A federal judge declined Monday to pause his ordered reopening of indoor gyms in Michigan as Gov. Gretchen Whitmer appeals the decision to a higher court.
Whitmer’s administration argued for a stay on U.S. District Judge Paul Maloney’s injunction allowing gyms to reopen Thursday. But in a ruling, Maloney said he wasn’t convinced “that the injunction harms the public interest.”
“The focus must be on the prevention of injury, not merely preservation of the status quo,” Maloney said.
Whitmer and Robert Gordon, the director of the Michigan Department of Health and Human Services, are appealing Maloney’s ruling from last week to the 6th Circuit U.S. Court of Appeals.

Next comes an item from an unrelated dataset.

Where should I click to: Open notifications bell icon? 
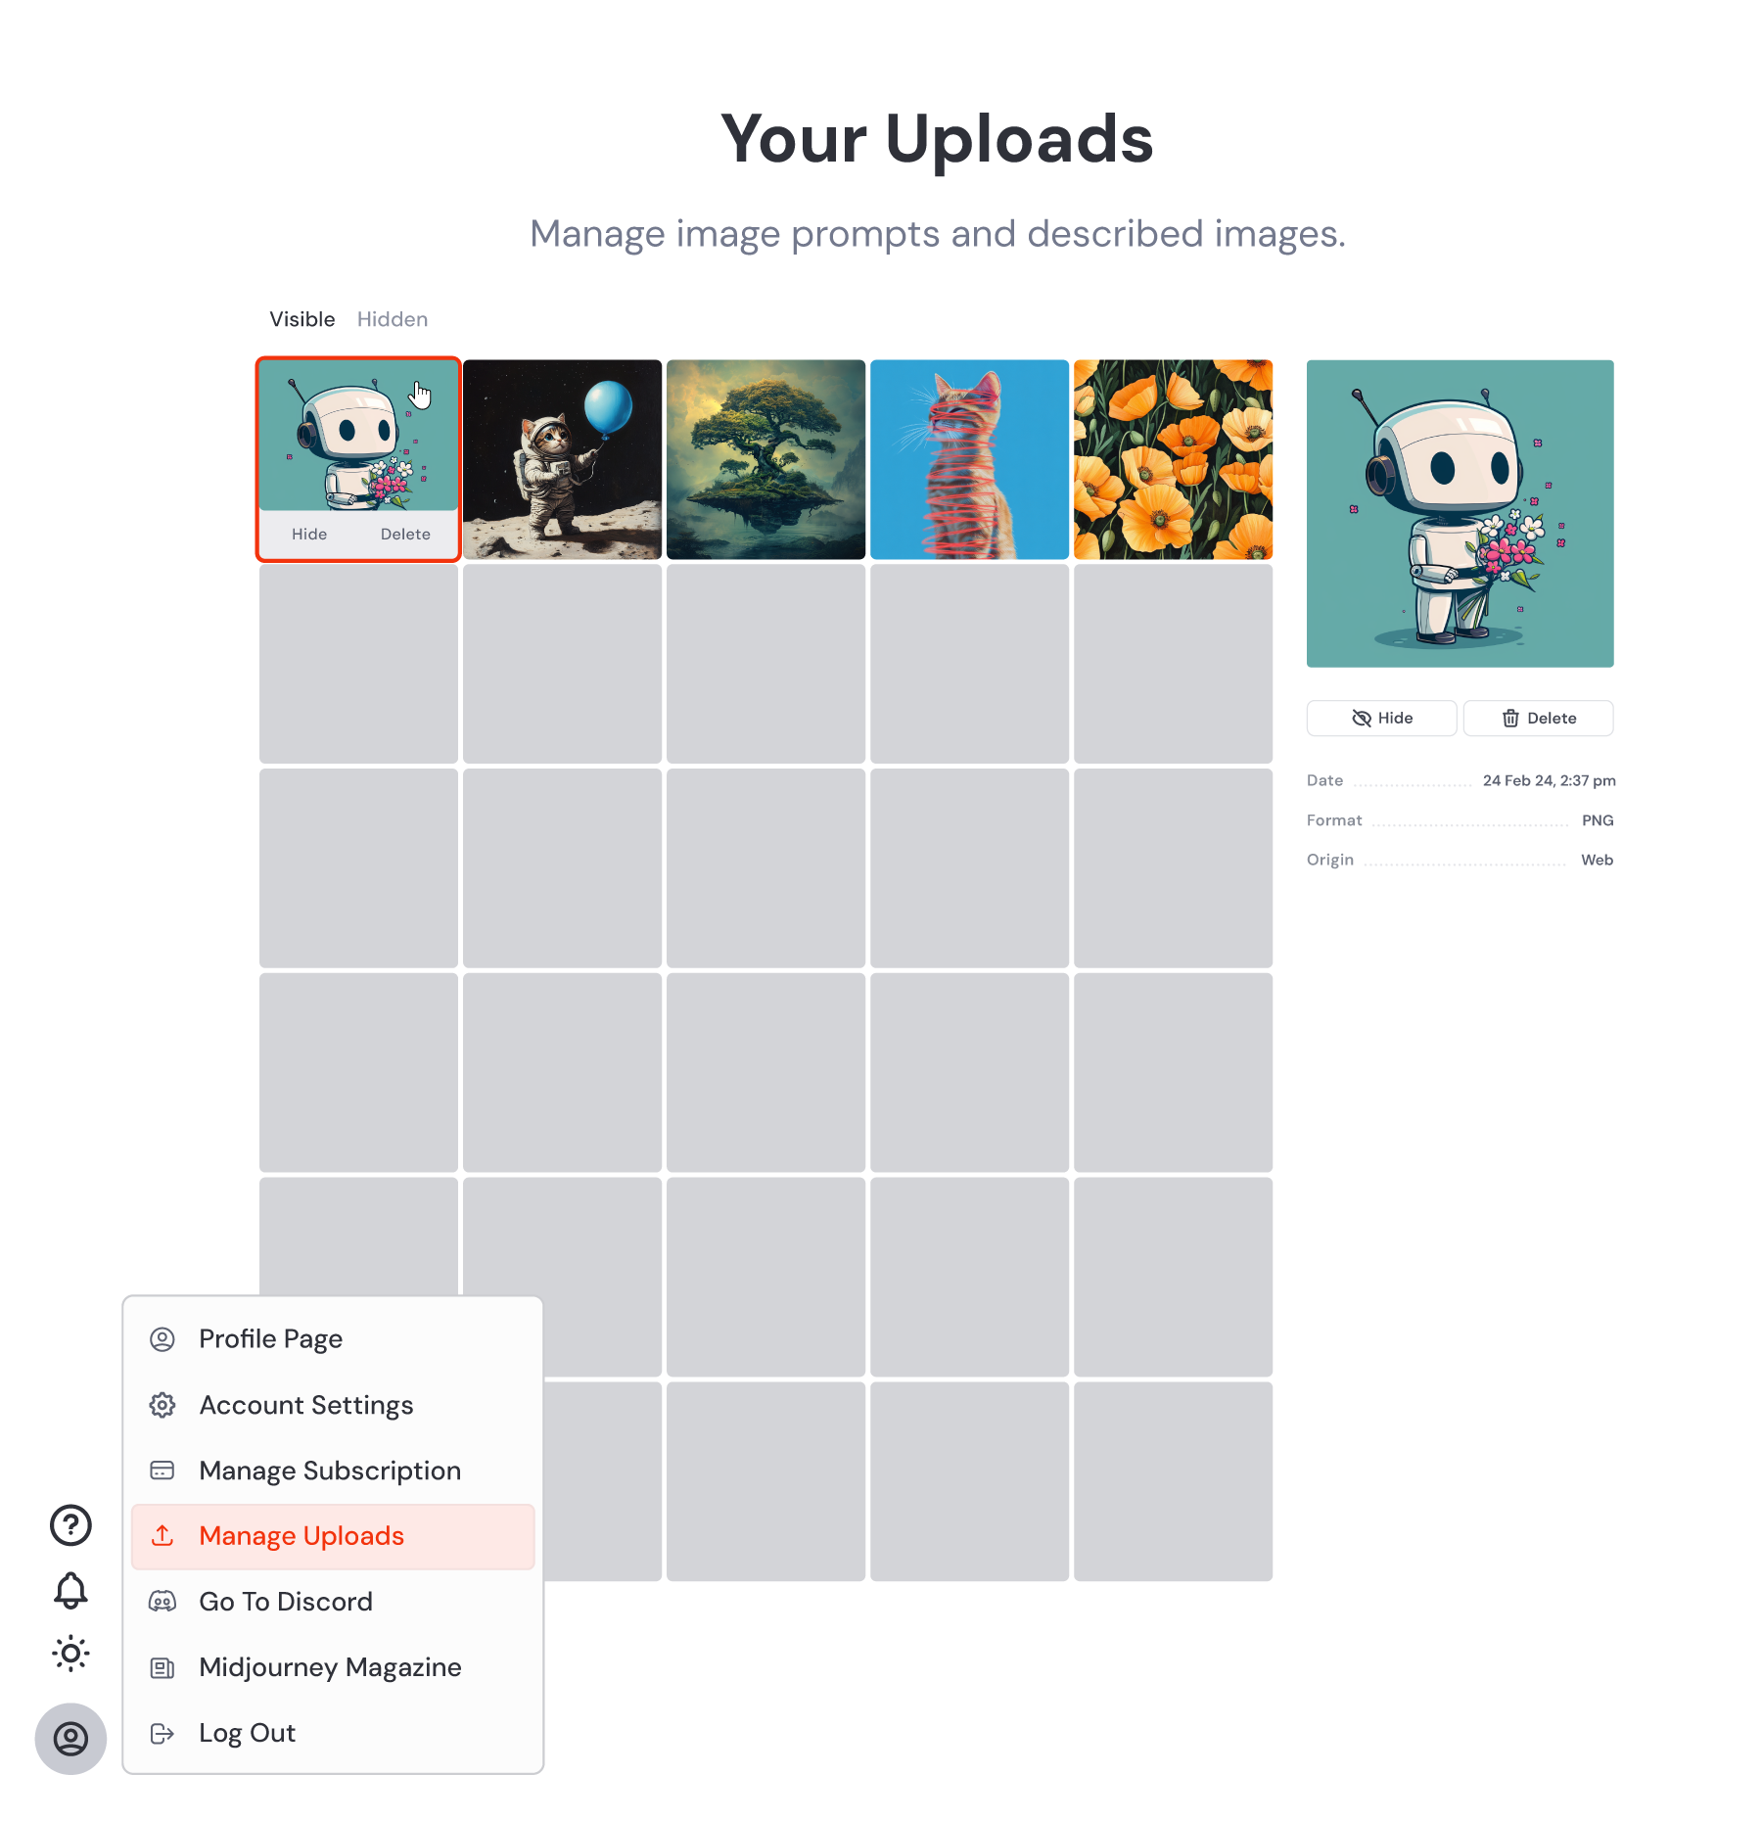[70, 1590]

On Friday, an attorney for Whitmer and Gordon argued in district court that the order reopening gyms during the COVID-19 pandemic should be stayed during the appeal.
“In the absence of a stay, a different stay or merits outcome on appeal would potentially cause more disruption and detrimental reliance by plaintiffs and others who would expend resources on only a fleeting lifting of restrictions under the preliminary injunction,” said John Fedynsky, an assistant attorney general representing Whitmer and Gordon.
Maloney, an appointee of former President George W. Bush granted a preliminary injunction Friday that halted executive orders requiring the closure of the facilities at the request of the League of Independent Fitness Facilities and Trainers Inc. and a group of 22 companies operating gyms here. Under it, the gyms can reopen Thursday.
“Unfortunately, on the record before it, the court has not been presented with any evidence that shows a rational relation between the continued closure of indoor gyms and the preservation of public health,” Maloney said.
Whitmer and Gordon entered a notice of appeal on Friday and argued the court’s injunction should have been immediately halted pending the appeal because it “fundamentally alters the status quo” and “imposes substantive restrictions on core public health authority in an ongoing pandemic.”
“The idea that gyms — with their high levels of heavy respiratory activity, shared indoor spaces, and shared surfaces — might be one of the later businesses to come back online in the midst of this global pandemic is hardly surprising and highly sensible,” Fedynsky said.
As of Monday, Michigan reported 61,409 confirmed cases of COVID-19.
In a response filed Monday, Scott M. Erskine, an attorney for the gyms, said the motion for a stay was primarily “an improper motion for reconsideration.”
“Preliminary injunctions are designed to prevent irreparable injury, and if the existing status quo itself is causing one of the parties irreparable injury, it is necessary to alter the situation so as to prevent the injury,” Erskine said.